§ Instructions to follow
Write out all of the data below as a numbered list with one line per item, leaving out the blank lines.
::: The records
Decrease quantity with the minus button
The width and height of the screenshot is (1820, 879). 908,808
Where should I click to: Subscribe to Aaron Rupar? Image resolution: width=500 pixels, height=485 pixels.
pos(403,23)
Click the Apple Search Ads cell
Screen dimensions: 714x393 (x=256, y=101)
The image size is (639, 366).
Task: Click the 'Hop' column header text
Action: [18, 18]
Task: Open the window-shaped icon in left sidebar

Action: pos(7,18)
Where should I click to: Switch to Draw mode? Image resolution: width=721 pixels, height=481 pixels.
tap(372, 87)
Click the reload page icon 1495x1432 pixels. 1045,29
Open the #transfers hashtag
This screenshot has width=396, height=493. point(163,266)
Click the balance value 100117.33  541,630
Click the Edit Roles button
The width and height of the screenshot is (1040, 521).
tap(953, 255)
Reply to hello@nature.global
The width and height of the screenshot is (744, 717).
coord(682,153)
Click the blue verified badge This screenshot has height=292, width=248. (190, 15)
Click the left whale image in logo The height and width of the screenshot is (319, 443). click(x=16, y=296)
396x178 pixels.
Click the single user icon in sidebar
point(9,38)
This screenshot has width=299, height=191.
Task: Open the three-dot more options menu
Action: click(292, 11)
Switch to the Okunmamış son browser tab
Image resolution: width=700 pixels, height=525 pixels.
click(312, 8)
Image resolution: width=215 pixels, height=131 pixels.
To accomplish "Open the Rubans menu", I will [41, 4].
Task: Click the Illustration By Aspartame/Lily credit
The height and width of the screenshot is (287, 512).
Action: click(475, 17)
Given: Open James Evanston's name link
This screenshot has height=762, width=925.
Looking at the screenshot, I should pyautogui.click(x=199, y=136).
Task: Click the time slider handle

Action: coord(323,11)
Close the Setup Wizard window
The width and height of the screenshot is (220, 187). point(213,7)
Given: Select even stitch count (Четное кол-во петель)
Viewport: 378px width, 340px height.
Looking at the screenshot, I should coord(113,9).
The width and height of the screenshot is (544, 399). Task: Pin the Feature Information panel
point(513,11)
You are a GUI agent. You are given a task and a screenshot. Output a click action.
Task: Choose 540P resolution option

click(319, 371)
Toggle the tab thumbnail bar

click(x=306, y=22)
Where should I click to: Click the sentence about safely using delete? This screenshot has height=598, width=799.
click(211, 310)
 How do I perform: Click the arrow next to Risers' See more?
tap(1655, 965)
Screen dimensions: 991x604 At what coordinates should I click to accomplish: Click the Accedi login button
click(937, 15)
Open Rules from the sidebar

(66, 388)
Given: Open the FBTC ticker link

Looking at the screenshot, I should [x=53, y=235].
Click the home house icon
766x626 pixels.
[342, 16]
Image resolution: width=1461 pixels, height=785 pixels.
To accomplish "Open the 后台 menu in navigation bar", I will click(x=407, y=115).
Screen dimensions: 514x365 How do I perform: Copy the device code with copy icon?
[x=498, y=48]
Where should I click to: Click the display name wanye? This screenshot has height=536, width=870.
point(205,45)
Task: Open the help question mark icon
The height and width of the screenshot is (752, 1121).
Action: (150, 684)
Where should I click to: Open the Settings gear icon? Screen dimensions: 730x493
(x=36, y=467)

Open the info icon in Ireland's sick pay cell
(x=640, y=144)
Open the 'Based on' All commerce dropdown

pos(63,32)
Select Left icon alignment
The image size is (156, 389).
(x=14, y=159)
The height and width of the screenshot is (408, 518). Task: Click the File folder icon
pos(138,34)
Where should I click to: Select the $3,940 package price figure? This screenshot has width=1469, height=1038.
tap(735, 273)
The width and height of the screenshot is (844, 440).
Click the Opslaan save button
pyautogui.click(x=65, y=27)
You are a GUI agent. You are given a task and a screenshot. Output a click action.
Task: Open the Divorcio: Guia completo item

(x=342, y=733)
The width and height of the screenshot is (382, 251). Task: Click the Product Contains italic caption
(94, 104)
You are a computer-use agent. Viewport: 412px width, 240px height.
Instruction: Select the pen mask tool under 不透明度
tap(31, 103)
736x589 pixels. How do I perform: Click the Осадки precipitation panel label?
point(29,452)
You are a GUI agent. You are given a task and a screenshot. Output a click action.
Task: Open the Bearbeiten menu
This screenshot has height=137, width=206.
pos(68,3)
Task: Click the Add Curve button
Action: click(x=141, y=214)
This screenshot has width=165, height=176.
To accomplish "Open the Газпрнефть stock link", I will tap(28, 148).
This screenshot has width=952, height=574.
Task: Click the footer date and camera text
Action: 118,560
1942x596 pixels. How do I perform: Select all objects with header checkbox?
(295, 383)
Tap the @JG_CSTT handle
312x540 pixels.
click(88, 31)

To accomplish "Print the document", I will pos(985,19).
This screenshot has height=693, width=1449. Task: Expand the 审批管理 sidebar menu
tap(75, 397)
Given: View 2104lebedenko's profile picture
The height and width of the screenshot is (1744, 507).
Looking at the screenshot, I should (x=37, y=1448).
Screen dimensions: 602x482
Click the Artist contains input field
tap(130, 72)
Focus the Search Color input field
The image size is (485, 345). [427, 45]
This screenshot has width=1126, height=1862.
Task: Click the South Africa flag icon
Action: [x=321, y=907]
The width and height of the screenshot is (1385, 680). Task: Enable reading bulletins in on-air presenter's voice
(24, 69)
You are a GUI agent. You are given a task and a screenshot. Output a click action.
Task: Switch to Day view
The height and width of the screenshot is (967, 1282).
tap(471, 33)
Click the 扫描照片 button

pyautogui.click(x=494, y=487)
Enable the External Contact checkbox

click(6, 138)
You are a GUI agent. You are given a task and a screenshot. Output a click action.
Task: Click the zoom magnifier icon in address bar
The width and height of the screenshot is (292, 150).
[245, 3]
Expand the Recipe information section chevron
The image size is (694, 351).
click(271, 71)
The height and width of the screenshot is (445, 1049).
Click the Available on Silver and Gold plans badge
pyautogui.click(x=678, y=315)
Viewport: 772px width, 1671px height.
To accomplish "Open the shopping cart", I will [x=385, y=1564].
::::::
§ Result of this task
1. Decrease quantity with the minus button
2. The width and height of the screenshot is (1820, 879). 908,808
3. Where should I click to: Subscribe to Aaron Rupar? Image resolution: width=500 pixels, height=485 pixels.
4. pos(403,23)
5. Click the Apple Search Ads cell
6. Screen dimensions: 714x393 (x=256, y=101)
7. The image size is (639, 366).
8. Task: Click the 'Hop' column header text
9. Action: [18, 18]
10. Task: Open the window-shaped icon in left sidebar
11. Action: pos(7,18)
12. Where should I click to: Switch to Draw mode? Image resolution: width=721 pixels, height=481 pixels.
13. tap(372, 87)
14. Click the reload page icon 1495x1432 pixels. 1045,29
15. Open the #transfers hashtag
16. This screenshot has width=396, height=493. point(163,266)
17. Click the balance value 100117.33  541,630
18. Click the Edit Roles button
19. The width and height of the screenshot is (1040, 521).
20. tap(953, 255)
21. Reply to hello@nature.global
22. The width and height of the screenshot is (744, 717).
23. coord(682,153)
24. Click the blue verified badge This screenshot has height=292, width=248. (190, 15)
25. Click the left whale image in logo The height and width of the screenshot is (319, 443). click(x=16, y=296)
26. 396x178 pixels.
27. Click the single user icon in sidebar
28. point(9,38)
29. This screenshot has width=299, height=191.
30. Task: Open the three-dot more options menu
31. Action: click(292, 11)
32. Switch to the Okunmamış son browser tab
33. Image resolution: width=700 pixels, height=525 pixels.
34. click(312, 8)
35. Image resolution: width=215 pixels, height=131 pixels.
36. To accomplish "Open the Rubans menu", I will [41, 4].
37. Task: Click the Illustration By Aspartame/Lily credit
38. The height and width of the screenshot is (287, 512).
39. Action: click(475, 17)
40. Given: Open James Evanston's name link
41. This screenshot has height=762, width=925.
42. Looking at the screenshot, I should pyautogui.click(x=199, y=136).
43. Task: Click the time slider handle
44. Action: coord(323,11)
45. Close the Setup Wizard window
46. The width and height of the screenshot is (220, 187). point(213,7)
47. Given: Select even stitch count (Четное кол-во петель)
48. Viewport: 378px width, 340px height.
49. Looking at the screenshot, I should coord(113,9).
50. The width and height of the screenshot is (544, 399). Task: Pin the Feature Information panel
51. point(513,11)
52. You are a GUI agent. You are given a task and a screenshot. Output a click action.
53. Task: Choose 540P resolution option
54. click(319, 371)
55. Toggle the tab thumbnail bar
56. click(x=306, y=22)
57. Where should I click to: Click the sentence about safely using delete? This screenshot has height=598, width=799.
58. click(211, 310)
59.  How do I perform: Click the arrow next to Risers' See more?
60. tap(1655, 965)
61. Screen dimensions: 991x604 At what coordinates should I click to accomplish: Click the Accedi login button
62. click(937, 15)
63. Open Rules from the sidebar
64. (66, 388)
65. Given: Open the FBTC ticker link
66. Looking at the screenshot, I should [x=53, y=235].
67. Click the home house icon
68. 766x626 pixels.
69. [342, 16]
70. Image resolution: width=1461 pixels, height=785 pixels.
71. To accomplish "Open the 后台 menu in navigation bar", I will click(x=407, y=115).
72. Screen dimensions: 514x365 How do I perform: Copy the device code with copy icon?
73. [x=498, y=48]
74. Where should I click to: Click the display name wanye? This screenshot has height=536, width=870.
75. point(205,45)
76. Task: Open the help question mark icon
77. The height and width of the screenshot is (752, 1121).
78. Action: (150, 684)
79. Where should I click to: Open the Settings gear icon? Screen dimensions: 730x493
80. (x=36, y=467)
81. Open the info icon in Ireland's sick pay cell
82. (x=640, y=144)
83. Open the 'Based on' All commerce dropdown
84. pos(63,32)
85. Select Left icon alignment
86. The image size is (156, 389).
87. (x=14, y=159)
88. The height and width of the screenshot is (408, 518). Task: Click the File folder icon
89. pos(138,34)
90. Where should I click to: Select the $3,940 package price figure? This screenshot has width=1469, height=1038.
91. tap(735, 273)
92. The width and height of the screenshot is (844, 440).
93. Click the Opslaan save button
94. pyautogui.click(x=65, y=27)
95. You are a GUI agent. You are given a task and a screenshot. Output a click action.
96. Task: Open the Divorcio: Guia completo item
97. (x=342, y=733)
98. The width and height of the screenshot is (382, 251). Task: Click the Product Contains italic caption
99. (94, 104)
100. You are a computer-use agent. Viewport: 412px width, 240px height.
101. Instruction: Select the pen mask tool under 不透明度
102. tap(31, 103)
103. 736x589 pixels. How do I perform: Click the Осадки precipitation panel label?
104. point(29,452)
105. You are a GUI agent. You are given a task and a screenshot. Output a click action.
106. Task: Open the Bearbeiten menu
107. This screenshot has height=137, width=206.
108. pos(68,3)
109. Task: Click the Add Curve button
110. Action: click(x=141, y=214)
111. This screenshot has width=165, height=176.
112. To accomplish "Open the Газпрнефть stock link", I will tap(28, 148).
113. This screenshot has width=952, height=574.
114. Task: Click the footer date and camera text
115. Action: 118,560
116. 1942x596 pixels. How do I perform: Select all objects with header checkbox?
117. (295, 383)
118. Tap the @JG_CSTT handle
119. 312x540 pixels.
120. click(88, 31)
121. To accomplish "Print the document", I will pos(985,19).
122. This screenshot has height=693, width=1449. Task: Expand the 审批管理 sidebar menu
123. tap(75, 397)
124. Given: View 2104lebedenko's profile picture
125. The height and width of the screenshot is (1744, 507).
126. Looking at the screenshot, I should (x=37, y=1448).
127. Screen dimensions: 602x482
128. Click the Artist contains input field
129. tap(130, 72)
130. Focus the Search Color input field
131. The image size is (485, 345). [427, 45]
132. This screenshot has width=1126, height=1862.
133. Task: Click the South Africa flag icon
134. Action: [x=321, y=907]
135. The width and height of the screenshot is (1385, 680). Task: Enable reading bulletins in on-air presenter's voice
136. (24, 69)
137. You are a GUI agent. You are given a task and a screenshot. Output a click action.
138. Task: Switch to Day view
139. The height and width of the screenshot is (967, 1282).
140. tap(471, 33)
141. Click the 扫描照片 button
142. pyautogui.click(x=494, y=487)
143. Enable the External Contact checkbox
144. click(6, 138)
145. You are a GUI agent. You are given a task and a screenshot. Output a click action.
146. Task: Click the zoom magnifier icon in address bar
147. The width and height of the screenshot is (292, 150).
148. [245, 3]
149. Expand the Recipe information section chevron
150. The image size is (694, 351).
151. click(271, 71)
152. The height and width of the screenshot is (445, 1049).
153. Click the Available on Silver and Gold plans badge
154. pyautogui.click(x=678, y=315)
155. Viewport: 772px width, 1671px height.
156. To accomplish "Open the shopping cart", I will [x=385, y=1564].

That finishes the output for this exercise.